By Bibliogrrrl

A Wrinkle in Time

by Madeleine L’Engle

A Wrinkle in Time


  • Pages: 245
  • ISBN: 0312367546
  • Link: Goodreads
  • Format: Paperback
  • Published on: May 1st 1962 (first published November 30th 1961)

Meg Murry’s story begins one dark and stormy night with a knock at the door. Meg’s father has been gone for some time and nobody knows where he has gone. It’s up to Meg, her brother Charles Wallace and their friend Calvin O’Keefe to find Mr. Murry and bring him home. With a little help from three witches, we learn about the fifth dimension and a concept called tesseract (which is like a wrinkle in time).


Madeline L’Engle’s A Wrinkle in Time falls into the category of book I wish I had read as a kid but didn’t. I really could’ve benefitted from characters like Meg or Charles Wallace. People outside the Murry family believe that neither Meg nor Charles Wallace are very smart. While this doesn’t bother Charles Wallace much, Meg often believes this of herself. The reality is that both Meg and her youngest brother are quite smart; it’s just that people outside the immediate family don’t recognize their talents.

Meg is at the age in which she thinks that her father can solve all of her problems. She gets picked on in school, the principle hates her, the small town gossips about he family behind their back. Meg assumes that her father is some sort of super hero: all he has to do is reappear and everything will be resolved. Of course, this isn’t the case. When Meg, Charles Wallace and Calvin finally find Mr. Murry, Meg quickly learns her father is as human as she is. Meg finds herself incredibly disappointed that her father can’t actually fix everything.

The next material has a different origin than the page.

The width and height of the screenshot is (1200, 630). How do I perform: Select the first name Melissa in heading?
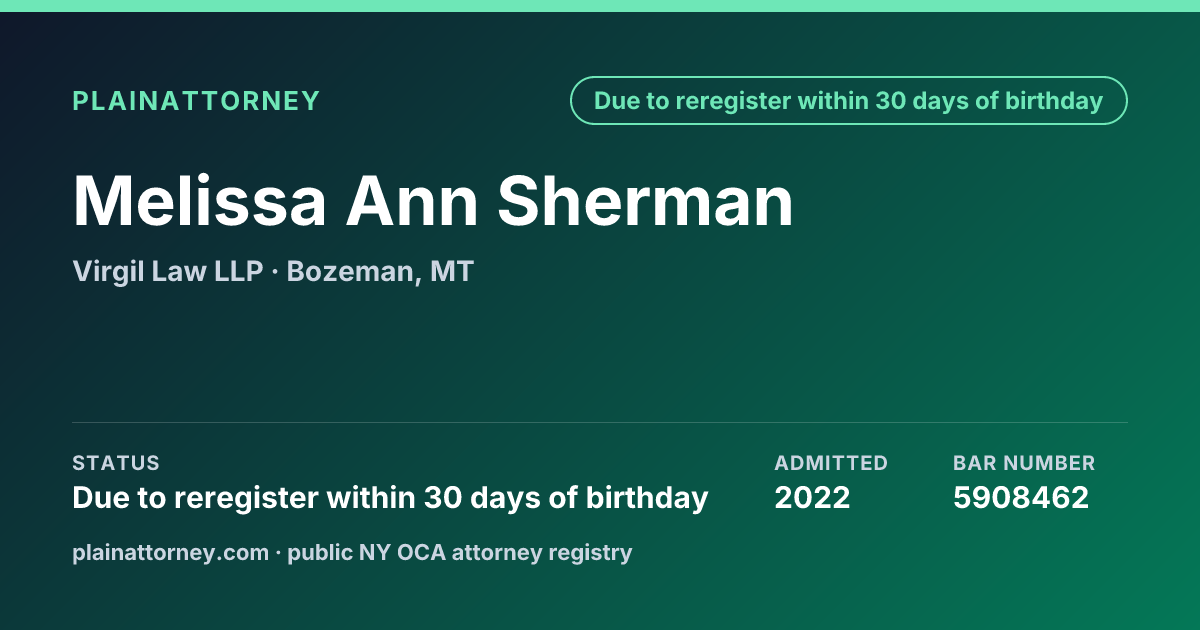coord(200,200)
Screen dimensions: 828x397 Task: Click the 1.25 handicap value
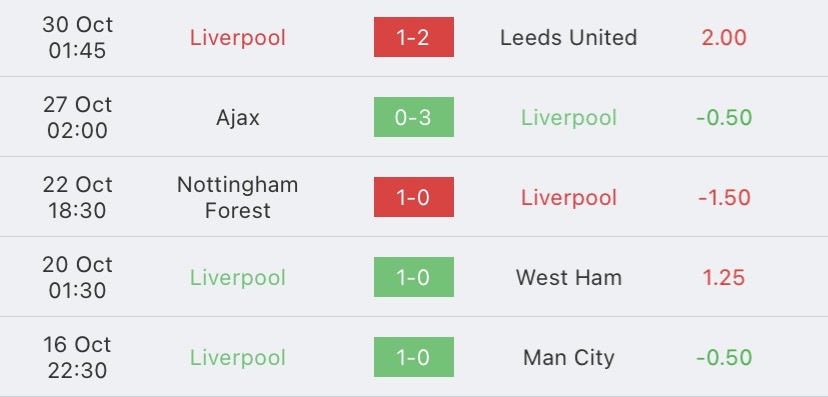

What I like about A Wrinkle in Time is that L’Engle has written characters that have both strengths and weaknesses. Much like people in the real world, the characters that inhabit L’Engle novel are good at some things but not others, their lives aren’t perfect and they have things they’re afraid of. They need to work together, to learn from each other in order to solve problems. Each character has something valuable to bring to the table along with their faults.